» Your instructions
The required output is every line from the beginning of the entries below through the line that includes "Ponte en contacto (35, 1333)", copied exactly.

----------------------------------------

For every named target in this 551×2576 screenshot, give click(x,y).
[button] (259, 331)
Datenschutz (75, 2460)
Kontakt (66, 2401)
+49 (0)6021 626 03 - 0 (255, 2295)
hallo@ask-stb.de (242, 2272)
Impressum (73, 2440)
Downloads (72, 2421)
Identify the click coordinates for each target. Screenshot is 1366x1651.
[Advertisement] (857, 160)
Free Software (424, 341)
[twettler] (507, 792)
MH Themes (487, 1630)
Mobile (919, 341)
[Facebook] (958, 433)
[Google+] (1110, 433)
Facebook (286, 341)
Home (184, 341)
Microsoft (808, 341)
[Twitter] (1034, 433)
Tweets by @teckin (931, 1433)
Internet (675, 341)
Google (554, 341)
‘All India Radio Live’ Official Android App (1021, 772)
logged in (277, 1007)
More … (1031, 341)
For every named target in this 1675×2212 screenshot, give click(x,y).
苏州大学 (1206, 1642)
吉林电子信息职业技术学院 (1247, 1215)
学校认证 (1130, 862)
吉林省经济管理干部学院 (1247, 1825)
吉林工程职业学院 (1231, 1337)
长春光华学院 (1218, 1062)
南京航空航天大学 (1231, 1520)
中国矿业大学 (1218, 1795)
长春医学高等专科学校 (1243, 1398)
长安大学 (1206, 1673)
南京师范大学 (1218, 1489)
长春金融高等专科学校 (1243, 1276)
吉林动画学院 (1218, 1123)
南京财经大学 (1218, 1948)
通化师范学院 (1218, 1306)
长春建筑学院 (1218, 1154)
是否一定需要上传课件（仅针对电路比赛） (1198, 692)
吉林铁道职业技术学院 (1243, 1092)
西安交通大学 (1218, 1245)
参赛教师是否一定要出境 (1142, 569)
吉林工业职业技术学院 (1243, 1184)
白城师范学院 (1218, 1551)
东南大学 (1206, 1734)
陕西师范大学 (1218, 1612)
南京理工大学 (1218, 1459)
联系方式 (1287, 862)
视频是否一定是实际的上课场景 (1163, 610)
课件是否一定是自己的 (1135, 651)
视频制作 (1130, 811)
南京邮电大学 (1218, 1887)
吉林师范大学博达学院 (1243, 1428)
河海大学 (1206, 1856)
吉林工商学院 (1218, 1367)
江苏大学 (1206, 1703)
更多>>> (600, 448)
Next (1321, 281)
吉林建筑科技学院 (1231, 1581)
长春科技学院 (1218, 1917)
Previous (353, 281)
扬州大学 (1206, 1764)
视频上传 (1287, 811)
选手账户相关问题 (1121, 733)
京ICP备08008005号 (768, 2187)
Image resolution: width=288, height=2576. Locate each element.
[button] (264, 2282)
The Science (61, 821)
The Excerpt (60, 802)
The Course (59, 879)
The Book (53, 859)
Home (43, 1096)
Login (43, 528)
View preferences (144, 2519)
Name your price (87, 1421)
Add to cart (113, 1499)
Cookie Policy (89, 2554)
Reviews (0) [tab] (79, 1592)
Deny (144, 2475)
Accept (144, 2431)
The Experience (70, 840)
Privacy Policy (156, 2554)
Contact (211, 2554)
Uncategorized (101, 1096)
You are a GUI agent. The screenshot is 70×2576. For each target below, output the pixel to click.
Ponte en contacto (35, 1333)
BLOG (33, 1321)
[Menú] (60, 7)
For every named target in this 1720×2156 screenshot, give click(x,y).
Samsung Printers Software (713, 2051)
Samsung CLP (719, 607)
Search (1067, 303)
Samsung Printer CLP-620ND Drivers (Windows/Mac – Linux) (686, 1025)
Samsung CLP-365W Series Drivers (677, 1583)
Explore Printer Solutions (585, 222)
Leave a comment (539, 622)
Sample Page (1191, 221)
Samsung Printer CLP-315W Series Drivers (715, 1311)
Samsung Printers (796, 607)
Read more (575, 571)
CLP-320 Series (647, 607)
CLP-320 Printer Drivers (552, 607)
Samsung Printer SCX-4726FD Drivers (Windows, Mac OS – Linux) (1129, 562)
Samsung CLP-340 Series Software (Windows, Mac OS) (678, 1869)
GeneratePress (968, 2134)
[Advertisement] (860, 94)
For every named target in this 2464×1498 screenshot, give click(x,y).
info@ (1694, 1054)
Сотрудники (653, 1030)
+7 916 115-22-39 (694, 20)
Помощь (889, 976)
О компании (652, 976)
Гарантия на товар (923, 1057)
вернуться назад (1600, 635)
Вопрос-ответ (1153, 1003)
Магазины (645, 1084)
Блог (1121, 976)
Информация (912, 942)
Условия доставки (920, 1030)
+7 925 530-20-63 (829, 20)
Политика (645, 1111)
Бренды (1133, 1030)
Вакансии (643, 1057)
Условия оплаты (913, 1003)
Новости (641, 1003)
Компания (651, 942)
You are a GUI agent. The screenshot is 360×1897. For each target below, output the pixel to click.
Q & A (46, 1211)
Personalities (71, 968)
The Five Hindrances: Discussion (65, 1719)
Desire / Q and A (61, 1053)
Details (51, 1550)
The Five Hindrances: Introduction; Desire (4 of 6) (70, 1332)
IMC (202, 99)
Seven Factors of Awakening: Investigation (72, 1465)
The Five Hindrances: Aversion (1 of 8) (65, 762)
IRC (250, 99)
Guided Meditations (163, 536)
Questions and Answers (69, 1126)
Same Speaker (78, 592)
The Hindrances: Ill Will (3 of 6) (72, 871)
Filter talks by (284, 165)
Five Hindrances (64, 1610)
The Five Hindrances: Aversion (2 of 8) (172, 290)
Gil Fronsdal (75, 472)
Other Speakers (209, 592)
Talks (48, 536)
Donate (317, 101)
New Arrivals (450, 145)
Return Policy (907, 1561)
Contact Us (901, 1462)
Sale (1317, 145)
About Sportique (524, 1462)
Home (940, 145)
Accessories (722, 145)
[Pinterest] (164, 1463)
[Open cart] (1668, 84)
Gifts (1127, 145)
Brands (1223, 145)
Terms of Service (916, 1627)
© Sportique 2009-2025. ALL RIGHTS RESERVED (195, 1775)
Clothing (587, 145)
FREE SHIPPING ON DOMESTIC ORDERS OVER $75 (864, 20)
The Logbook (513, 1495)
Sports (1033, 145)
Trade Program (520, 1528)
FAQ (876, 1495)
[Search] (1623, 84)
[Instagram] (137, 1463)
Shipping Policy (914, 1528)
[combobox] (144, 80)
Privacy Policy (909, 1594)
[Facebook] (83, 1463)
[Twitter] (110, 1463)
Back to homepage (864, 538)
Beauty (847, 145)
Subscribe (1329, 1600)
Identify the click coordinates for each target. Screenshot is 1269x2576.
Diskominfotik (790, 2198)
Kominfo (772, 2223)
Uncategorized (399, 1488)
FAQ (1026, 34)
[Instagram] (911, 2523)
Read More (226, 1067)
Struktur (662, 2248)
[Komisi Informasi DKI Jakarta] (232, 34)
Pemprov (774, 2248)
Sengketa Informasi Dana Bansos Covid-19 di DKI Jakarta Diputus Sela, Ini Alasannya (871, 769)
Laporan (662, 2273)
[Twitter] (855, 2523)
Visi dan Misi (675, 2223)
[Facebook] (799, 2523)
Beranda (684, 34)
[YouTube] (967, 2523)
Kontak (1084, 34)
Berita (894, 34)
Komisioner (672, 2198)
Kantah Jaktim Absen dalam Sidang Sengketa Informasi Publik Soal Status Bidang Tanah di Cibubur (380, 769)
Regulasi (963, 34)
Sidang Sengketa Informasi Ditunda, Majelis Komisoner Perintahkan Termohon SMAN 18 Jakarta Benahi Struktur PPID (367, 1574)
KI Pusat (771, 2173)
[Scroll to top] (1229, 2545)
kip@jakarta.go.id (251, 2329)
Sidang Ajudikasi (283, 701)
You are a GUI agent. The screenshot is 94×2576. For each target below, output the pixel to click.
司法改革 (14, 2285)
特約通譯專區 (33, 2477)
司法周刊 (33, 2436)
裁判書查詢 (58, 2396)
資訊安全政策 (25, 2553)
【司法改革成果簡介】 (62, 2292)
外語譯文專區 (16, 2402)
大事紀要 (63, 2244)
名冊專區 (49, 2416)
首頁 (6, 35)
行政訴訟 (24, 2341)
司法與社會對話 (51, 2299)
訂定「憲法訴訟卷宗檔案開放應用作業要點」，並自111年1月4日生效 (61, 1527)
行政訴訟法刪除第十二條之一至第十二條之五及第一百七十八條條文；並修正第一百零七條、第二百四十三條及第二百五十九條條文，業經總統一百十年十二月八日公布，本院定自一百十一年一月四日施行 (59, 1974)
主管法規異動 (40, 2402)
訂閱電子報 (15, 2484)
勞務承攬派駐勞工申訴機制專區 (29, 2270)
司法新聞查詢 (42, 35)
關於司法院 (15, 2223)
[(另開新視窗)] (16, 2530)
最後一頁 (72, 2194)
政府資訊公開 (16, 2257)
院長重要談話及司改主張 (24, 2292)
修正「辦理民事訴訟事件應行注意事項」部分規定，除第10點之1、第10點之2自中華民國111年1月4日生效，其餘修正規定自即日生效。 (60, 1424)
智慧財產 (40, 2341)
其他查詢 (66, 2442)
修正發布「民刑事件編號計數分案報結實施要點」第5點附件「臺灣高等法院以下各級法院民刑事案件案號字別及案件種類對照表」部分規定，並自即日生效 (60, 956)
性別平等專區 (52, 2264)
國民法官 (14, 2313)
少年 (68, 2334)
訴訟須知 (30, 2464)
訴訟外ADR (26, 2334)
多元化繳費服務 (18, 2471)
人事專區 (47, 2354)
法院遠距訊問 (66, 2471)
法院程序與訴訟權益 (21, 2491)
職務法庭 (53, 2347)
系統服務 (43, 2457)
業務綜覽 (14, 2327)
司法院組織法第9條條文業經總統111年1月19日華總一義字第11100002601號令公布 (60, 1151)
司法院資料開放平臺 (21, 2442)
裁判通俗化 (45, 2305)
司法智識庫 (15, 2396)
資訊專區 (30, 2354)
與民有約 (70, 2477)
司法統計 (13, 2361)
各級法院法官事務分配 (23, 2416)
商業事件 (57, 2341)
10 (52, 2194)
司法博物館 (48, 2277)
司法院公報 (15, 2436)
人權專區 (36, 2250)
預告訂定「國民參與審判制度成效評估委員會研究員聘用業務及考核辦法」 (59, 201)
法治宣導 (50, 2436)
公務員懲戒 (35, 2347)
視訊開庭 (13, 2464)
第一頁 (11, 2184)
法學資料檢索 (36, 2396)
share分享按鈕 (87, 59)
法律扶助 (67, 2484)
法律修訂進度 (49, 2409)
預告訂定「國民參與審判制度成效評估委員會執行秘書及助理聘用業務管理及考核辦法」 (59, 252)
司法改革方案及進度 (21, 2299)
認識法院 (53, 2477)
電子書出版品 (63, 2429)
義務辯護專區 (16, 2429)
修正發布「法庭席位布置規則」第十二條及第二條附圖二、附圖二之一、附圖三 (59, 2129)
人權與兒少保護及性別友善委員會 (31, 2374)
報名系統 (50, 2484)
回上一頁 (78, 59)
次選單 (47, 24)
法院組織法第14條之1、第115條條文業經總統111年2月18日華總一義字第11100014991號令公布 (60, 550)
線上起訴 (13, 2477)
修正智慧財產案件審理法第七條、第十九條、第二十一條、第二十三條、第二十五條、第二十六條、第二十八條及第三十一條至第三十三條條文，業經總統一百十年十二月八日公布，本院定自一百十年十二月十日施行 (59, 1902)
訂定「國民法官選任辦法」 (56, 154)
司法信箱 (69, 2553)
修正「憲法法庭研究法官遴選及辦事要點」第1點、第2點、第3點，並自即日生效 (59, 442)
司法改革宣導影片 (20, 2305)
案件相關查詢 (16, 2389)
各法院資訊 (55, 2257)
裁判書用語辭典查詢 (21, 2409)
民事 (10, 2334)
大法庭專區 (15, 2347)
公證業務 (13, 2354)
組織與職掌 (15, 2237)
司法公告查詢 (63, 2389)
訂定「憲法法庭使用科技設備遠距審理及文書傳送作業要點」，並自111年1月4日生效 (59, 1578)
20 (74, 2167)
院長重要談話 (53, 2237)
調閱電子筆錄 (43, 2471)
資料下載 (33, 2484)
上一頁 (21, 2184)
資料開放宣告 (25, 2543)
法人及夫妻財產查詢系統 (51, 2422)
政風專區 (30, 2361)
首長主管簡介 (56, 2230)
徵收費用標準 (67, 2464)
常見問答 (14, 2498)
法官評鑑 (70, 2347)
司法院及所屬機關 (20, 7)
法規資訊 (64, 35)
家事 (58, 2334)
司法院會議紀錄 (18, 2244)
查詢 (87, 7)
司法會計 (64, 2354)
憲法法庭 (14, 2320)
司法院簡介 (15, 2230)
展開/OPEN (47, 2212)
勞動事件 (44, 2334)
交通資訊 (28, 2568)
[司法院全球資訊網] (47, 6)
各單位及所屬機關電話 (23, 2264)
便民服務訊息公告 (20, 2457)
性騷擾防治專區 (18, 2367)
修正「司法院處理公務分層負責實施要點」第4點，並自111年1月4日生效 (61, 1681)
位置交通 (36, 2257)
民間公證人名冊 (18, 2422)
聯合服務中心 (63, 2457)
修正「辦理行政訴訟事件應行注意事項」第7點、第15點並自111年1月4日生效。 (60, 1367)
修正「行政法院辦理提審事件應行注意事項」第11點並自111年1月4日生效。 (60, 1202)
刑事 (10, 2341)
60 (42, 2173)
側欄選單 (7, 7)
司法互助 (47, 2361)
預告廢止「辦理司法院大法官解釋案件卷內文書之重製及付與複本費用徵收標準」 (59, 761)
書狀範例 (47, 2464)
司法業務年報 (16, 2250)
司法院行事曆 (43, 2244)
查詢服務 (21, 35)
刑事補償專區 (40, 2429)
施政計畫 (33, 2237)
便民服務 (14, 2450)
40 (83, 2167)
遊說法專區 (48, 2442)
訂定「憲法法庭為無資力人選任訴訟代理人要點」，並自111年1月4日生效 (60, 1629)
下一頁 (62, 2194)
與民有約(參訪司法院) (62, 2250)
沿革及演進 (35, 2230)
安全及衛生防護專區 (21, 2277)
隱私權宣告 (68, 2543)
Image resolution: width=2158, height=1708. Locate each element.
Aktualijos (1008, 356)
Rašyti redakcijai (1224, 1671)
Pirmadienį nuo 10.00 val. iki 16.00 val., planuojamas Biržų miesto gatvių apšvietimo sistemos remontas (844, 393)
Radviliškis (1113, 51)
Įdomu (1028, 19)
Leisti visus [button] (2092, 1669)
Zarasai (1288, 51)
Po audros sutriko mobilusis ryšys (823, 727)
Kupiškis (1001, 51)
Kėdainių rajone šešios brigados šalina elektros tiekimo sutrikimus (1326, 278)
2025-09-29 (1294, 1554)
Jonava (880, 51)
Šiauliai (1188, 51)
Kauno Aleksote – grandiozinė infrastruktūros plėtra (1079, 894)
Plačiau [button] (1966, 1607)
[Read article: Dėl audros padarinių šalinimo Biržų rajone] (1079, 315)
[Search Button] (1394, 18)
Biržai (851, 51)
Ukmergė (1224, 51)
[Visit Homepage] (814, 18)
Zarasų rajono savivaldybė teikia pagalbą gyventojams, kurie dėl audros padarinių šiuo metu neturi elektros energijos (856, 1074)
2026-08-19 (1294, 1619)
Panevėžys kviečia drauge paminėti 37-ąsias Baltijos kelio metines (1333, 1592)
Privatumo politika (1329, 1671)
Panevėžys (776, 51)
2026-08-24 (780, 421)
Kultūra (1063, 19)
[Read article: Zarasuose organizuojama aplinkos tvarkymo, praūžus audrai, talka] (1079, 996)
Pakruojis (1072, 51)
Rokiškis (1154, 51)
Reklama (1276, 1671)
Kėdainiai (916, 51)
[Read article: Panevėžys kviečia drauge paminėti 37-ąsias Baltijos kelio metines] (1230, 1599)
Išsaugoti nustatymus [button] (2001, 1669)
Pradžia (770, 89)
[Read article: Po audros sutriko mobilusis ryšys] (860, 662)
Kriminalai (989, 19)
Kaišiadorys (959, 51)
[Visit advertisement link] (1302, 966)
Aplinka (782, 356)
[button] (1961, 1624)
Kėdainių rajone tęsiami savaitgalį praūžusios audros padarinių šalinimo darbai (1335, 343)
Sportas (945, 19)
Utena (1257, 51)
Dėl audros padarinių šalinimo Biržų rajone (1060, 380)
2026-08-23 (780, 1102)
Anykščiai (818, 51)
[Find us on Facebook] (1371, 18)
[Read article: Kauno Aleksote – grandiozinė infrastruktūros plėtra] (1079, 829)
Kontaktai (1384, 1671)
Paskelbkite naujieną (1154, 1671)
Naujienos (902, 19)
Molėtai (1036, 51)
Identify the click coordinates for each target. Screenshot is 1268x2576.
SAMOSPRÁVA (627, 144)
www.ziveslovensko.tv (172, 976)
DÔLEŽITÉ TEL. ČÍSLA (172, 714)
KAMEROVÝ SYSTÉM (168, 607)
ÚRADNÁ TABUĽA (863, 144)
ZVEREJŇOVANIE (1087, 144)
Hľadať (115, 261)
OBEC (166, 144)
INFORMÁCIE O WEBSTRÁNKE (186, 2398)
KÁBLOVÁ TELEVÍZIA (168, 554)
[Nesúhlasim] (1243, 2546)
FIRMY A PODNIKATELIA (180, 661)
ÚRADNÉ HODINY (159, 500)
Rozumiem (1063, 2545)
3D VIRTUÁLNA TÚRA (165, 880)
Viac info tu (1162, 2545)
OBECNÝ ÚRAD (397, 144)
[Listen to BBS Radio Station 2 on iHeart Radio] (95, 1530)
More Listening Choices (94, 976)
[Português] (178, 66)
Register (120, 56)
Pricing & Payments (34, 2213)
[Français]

----------------------------------------

» Result
For every named target in this 551×2576 screenshot, give click(x,y).
[button] (259, 331)
Datenschutz (75, 2460)
Kontakt (66, 2401)
+49 (0)6021 626 03 - 0 (255, 2295)
hallo@ask-stb.de (242, 2272)
Impressum (73, 2440)
Downloads (72, 2421)
Identify the click coordinates for each target. Screenshot is 1366x1651.
[Advertisement] (857, 160)
Free Software (424, 341)
[twettler] (507, 792)
MH Themes (487, 1630)
Mobile (919, 341)
[Facebook] (958, 433)
[Google+] (1110, 433)
Facebook (286, 341)
Home (184, 341)
Microsoft (808, 341)
[Twitter] (1034, 433)
Tweets by @teckin (931, 1433)
Internet (675, 341)
Google (554, 341)
‘All India Radio Live’ Official Android App (1021, 772)
logged in (277, 1007)
More … (1031, 341)
For every named target in this 1675×2212 screenshot, give click(x,y).
苏州大学 (1206, 1642)
吉林电子信息职业技术学院 (1247, 1215)
学校认证 (1130, 862)
吉林省经济管理干部学院 (1247, 1825)
吉林工程职业学院 (1231, 1337)
长春光华学院 (1218, 1062)
南京航空航天大学 (1231, 1520)
中国矿业大学 (1218, 1795)
长春医学高等专科学校 (1243, 1398)
长安大学 (1206, 1673)
南京师范大学 (1218, 1489)
长春金融高等专科学校 (1243, 1276)
吉林动画学院 (1218, 1123)
南京财经大学 (1218, 1948)
通化师范学院 (1218, 1306)
长春建筑学院 (1218, 1154)
是否一定需要上传课件（仅针对电路比赛） (1198, 692)
吉林铁道职业技术学院 (1243, 1092)
西安交通大学 (1218, 1245)
参赛教师是否一定要出境 (1142, 569)
吉林工业职业技术学院 (1243, 1184)
白城师范学院 (1218, 1551)
东南大学 (1206, 1734)
陕西师范大学 (1218, 1612)
南京理工大学 (1218, 1459)
联系方式 (1287, 862)
视频是否一定是实际的上课场景 (1163, 610)
课件是否一定是自己的 (1135, 651)
视频制作 (1130, 811)
南京邮电大学 (1218, 1887)
吉林师范大学博达学院 (1243, 1428)
河海大学 (1206, 1856)
吉林工商学院 (1218, 1367)
江苏大学 (1206, 1703)
更多>>> (600, 448)
Next (1321, 281)
吉林建筑科技学院 (1231, 1581)
长春科技学院 (1218, 1917)
Previous (353, 281)
扬州大学 (1206, 1764)
视频上传 (1287, 811)
选手账户相关问题 (1121, 733)
京ICP备08008005号 (768, 2187)
Image resolution: width=288, height=2576. Locate each element.
[button] (264, 2282)
The Science (61, 821)
The Excerpt (60, 802)
The Course (59, 879)
The Book (53, 859)
Home (43, 1096)
Login (43, 528)
View preferences (144, 2519)
Name your price (87, 1421)
Add to cart (113, 1499)
Cookie Policy (89, 2554)
Reviews (0) [tab] (79, 1592)
Deny (144, 2475)
Accept (144, 2431)
The Experience (70, 840)
Privacy Policy (156, 2554)
Contact (211, 2554)
Uncategorized (101, 1096)
You are a GUI agent. The screenshot is 70×2576. For each target below, output the pixel to click.
Ponte en contacto (35, 1333)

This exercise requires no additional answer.